We need to broadcast a message to Kabul and the world in a language they can’t misinterpret: another country’s sovereignty ends exactly where our slaughter begins. We played the diplomatic game. We showed them the dossiers. They refused to listen. Now, we’re securing our own survival, and until the threat is totally dismantled, our jets shouldn’t even think about parking.
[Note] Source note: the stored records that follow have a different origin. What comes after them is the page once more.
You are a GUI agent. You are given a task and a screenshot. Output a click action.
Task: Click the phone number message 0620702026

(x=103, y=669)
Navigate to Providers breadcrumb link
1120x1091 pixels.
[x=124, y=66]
And if anyone thinks the strike on Bagram was just a one-off warning, they aren’t paying attention to what happened just last night. The latest updates from March 4th regarding Operation Ghazab Lil Haq prove that our military has finally, mercifully, taken the gloves off. Through the dark of night between March 3rd and 4th, our forces unleashed heavy artillery on 50 different militant launchpads across the border. We pounded their staging grounds right across the Chaman, Qila Saifullah, Sambaza, Ghadwana, Jani, and Ghaznali sectors—the exact geographic arteries they’ve been using to pump cross-border terrorism into our homes. Security sources are confirming massive enemy casualties and decimated infrastructure for the Afghan Taliban enablers, the Fitna al Khawarij, and their Fitna al Hindustan syndicate. This is what real defense looks like. Our armed forces are finally drawing a hard line to protect our citizens from Afghan aggression, and the mandate is crystal clear: Operation Ghazab Lil Haq won’t stop, and won’t be paused by any fake ceasefire, until every single predetermined target is crushed and our sovereignty is permanently secured.